How to meet environmental restoration goals at reasonable cost is an ongoing challenge for policy makers in the Chesapeake Bay region, and water quality trading may offer a tool to lower costs, analysts say. State and local officials have grown concerned about the expense since the Environmental Protection Agency (EPA) in 2010 established its plan to reduce the excess nitrogen, phosphorus, and sediments that are flowing into and endangering the Bay. High levels of nutrients fuel processes that decrease oxygen in the water and kill aquatic life, creating the Chesapeake's chronic and well-known dead zones. In the cleanup plan, the EPA set limits (called TMDLs, or Total Maximum Daily Loads) for nutrients and sediments that flow off the land in Maryland and five other states into the Bay.

Brubaker Farms has won recognition and awards for its environmentally friendly farm practices, including a digester that converts manure from the farm's dairy operation (above) to electricity. So a nutrient trade with a wastewater treatment plant seemed like a natural fit, Mike Brubaker says. Today, Maryland treatment plants use equipment to lower nutrient discharges (above right); one day, Maryland plants may offset increased discharges by buying nutrient reduction credits from farmers. Photographs: top, Jeffrey Brainard; right, Clark Construction and the Little Patuxent Water Reclamation Plant
 

The limits reflect the EPA's analysis of how much nutrient runoff would allow the estuary to function as a healthy aquatic ecosystem. The limits also reflect how states divided responsibility for reducing nutrients among the sources that discharge them, including wastewater treatment plants, stormwater drainage systems, and farms.

**********

To-do list:
1. Echo the stretch of the Chesapeake Bay passage from "How to meet" through "into the Bay.".
2. In the Chesapeake Bay passage, what does the abbreviation TMDL stand for?
The data after this passage are a separate set of material.

Given information:
**********

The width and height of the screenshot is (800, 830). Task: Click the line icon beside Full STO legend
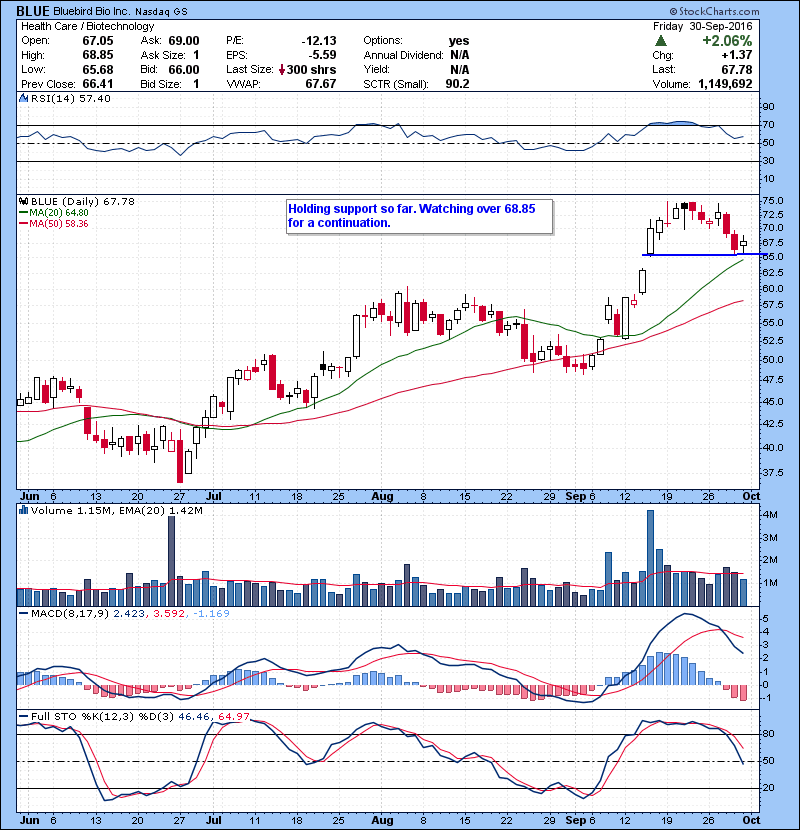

**********

Exercise answers:
1.
How to meet environmental restoration goals at reasonable cost is an ongoing challenge for policy makers in the Chesapeake Bay region, and water quality trading may offer a tool to lower costs, analysts say. State and local officials have grown concerned about the expense since the Environmental Protection Agency (EPA) in 2010 established its plan to reduce the excess nitrogen, phosphorus, and sediments that are flowing into and endangering the Bay. High levels of nutrients fuel processes that decrease oxygen in the water and kill aquatic life, creating the Chesapeake's chronic and well-known dead zones. In the cleanup plan, the EPA set limits (called TMDLs, or Total Maximum Daily Loads) for nutrients and sediments that flow off the land in Maryland and five other states into the Bay.

2. Total Maximum Daily Loads